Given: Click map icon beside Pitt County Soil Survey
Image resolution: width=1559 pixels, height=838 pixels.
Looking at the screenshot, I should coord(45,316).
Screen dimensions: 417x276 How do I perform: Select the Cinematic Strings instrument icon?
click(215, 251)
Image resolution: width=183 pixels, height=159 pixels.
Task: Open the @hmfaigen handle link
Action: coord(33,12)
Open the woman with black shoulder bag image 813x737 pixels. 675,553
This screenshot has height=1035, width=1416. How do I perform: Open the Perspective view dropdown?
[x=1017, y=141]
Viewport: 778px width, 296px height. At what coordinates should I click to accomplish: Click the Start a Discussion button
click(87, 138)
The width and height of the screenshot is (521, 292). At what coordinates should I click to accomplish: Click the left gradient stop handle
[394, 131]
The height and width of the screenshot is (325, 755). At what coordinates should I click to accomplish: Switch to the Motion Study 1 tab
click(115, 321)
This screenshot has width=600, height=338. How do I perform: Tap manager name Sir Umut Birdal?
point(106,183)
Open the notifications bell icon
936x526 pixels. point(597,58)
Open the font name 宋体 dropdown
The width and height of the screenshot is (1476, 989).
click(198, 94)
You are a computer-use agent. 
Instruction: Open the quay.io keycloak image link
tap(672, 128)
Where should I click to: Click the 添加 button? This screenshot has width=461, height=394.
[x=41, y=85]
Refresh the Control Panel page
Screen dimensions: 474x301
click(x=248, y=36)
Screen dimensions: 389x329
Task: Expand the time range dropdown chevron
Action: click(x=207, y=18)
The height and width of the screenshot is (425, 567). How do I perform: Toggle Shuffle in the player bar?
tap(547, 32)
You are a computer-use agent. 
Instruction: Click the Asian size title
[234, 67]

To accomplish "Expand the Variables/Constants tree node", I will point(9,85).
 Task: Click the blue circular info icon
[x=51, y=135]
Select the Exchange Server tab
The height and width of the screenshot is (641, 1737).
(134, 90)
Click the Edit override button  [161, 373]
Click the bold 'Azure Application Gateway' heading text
========================================
EXERCISE INSTRUCTIONS >> Find each line above that contains the word "Open" and copy those lines.

FINAL ANSWER >>
Task: Open the @hmfaigen handle link
Open the woman with black shoulder bag image 813x737 pixels. 675,553
This screenshot has height=1035, width=1416. How do I perform: Open the Perspective view dropdown?
Open the notifications bell icon
Open the font name 宋体 dropdown
Instruction: Open the quay.io keycloak image link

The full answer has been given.